The test results obtained from using serological IAs are affected by several sources of variation including changes in reagent batches, instruments, operator and other environmental factors [8-11]. We used a semi-quantitative graphical tool, quiltplots to compare the relative associations between the reactivity of a single QC sample and the donors’ test results overall and stratified by sources of variation. The current study defined high/ low QC reactivity and donor test results based on the distribution of the observed test results (i.e. percentiles). This method can be implemented rapidly and the analysis reported in a visual and intuitive manner. Visual inspections of the quilt-plots (heat-maps) revealed differing relationships between QC reactivity and donors’ test results depending upon the quintiles. In a formal quantitative analysis, the lowest levels of QC reactivity (bottom quintile) were determined to have a statistically significant association with the lowest donor test results (bottom quintile). Consistent with this finding, the highest levels of QC reactivity (top quintile), when compared with the lowest levels (bottom quintile), were less likely to be the predictors of the highest donor test results (top quintile). However, although statistically significant, these small effects were detected due to the high statistical power of the study and therefore their clinical importance and relevance are questionable. These observations were consistent with previous findings where upward/ downward shifts in the QC reactivity were shown to be associated with negligible changes in negative donor test results [12].

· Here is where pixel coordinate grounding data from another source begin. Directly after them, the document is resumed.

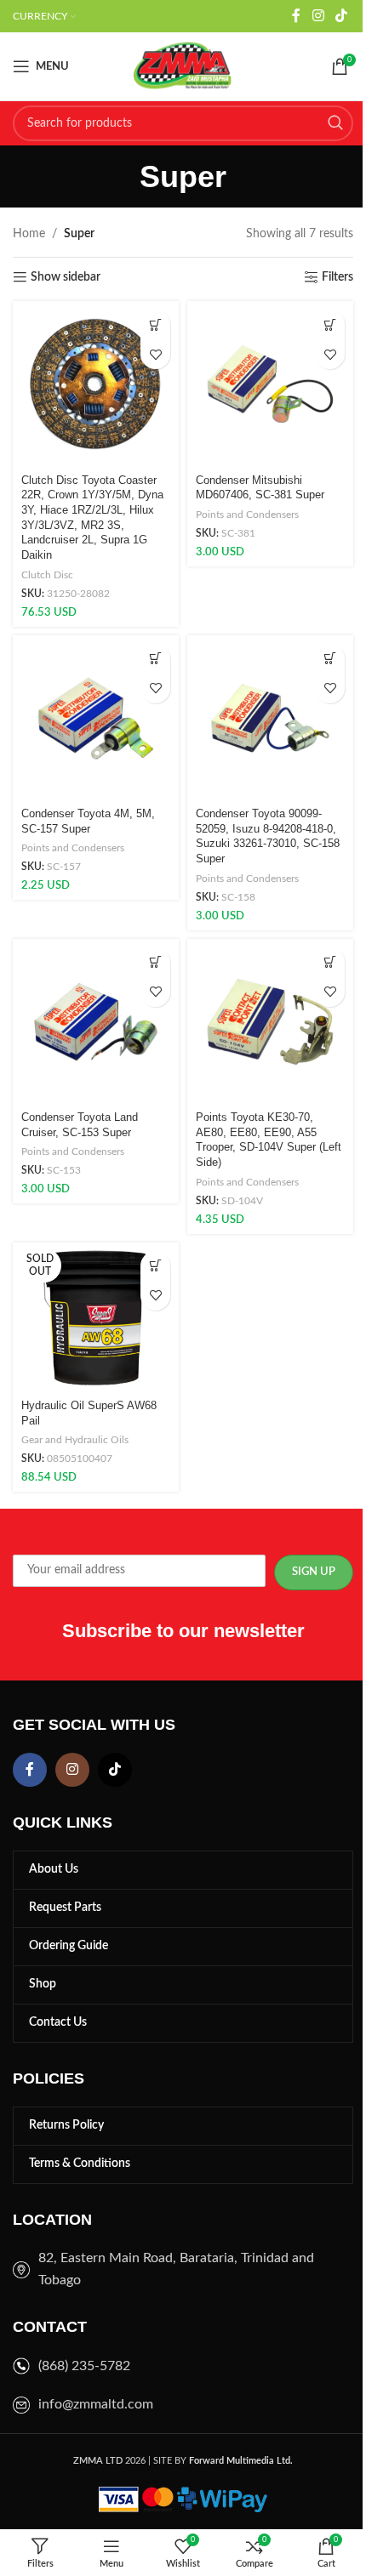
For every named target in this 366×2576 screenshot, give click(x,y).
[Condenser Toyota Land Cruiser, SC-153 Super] (96, 1022)
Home (29, 234)
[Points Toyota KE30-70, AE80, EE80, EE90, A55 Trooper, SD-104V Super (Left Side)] (270, 1022)
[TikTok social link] (341, 16)
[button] (155, 324)
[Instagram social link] (317, 16)
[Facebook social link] (296, 16)
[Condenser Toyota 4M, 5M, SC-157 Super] (96, 718)
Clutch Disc (47, 575)
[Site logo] (183, 66)
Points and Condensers (247, 514)
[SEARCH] (335, 123)
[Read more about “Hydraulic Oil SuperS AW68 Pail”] (155, 1266)
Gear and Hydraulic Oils (75, 1440)
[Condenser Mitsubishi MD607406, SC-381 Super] (270, 384)
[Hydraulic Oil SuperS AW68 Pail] (96, 1318)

Assumptions such as commutability of the QC reactivity and donors’ test results when there is a pre-defined cut-point, for example in clinical chemistry, may not be appropriate in serological testing [10-12]. Specific guidelines have been described and recommended the use of QC programs [17-19]. These guidelines describe important features of QC programs that are relevant for serological IAs including selection of a homogeneous and stable QC sample in which the analyte is present at a clinically relevant concentration.

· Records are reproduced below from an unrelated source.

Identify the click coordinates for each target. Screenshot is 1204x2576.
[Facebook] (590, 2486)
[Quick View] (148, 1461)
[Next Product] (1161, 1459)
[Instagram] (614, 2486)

The current study has several limitations. First of all, this analysis was not an attempt to conduct a comprehensive QC assessment but rather present a simple visual analytical tool that can be used to for quality control. Because of the insufficient number of positive donor test results, only negative donors’ test results were included in the analyses. However, previous investigations show that, “even if the reactivity of positive donor samples changed in proportion with the change in reactivity of the QC sample”, few false-negative donor test results would occur [12].

Conclusion

Although QC programs may analyse the QC test results using statistical charts and related QC rules to monitor the performance of serological IAs, additional information from the testing process, such as changes in reagent batches and instrument identification can be used to further the understanding of the results. Rapid assessment of this information using intuitive graphical presentations such as quilt-plots may bring instant insight into the testing process. Analysis of information from QC databases may provide greater insight and play a key role in determining the expected variation of patient/ donor test results resulting from changes in QC test results.

Acknowledgment

Australian governments fully fund the Australian Red Cross Blood Service for the provision of blood products and services to the Australian Community.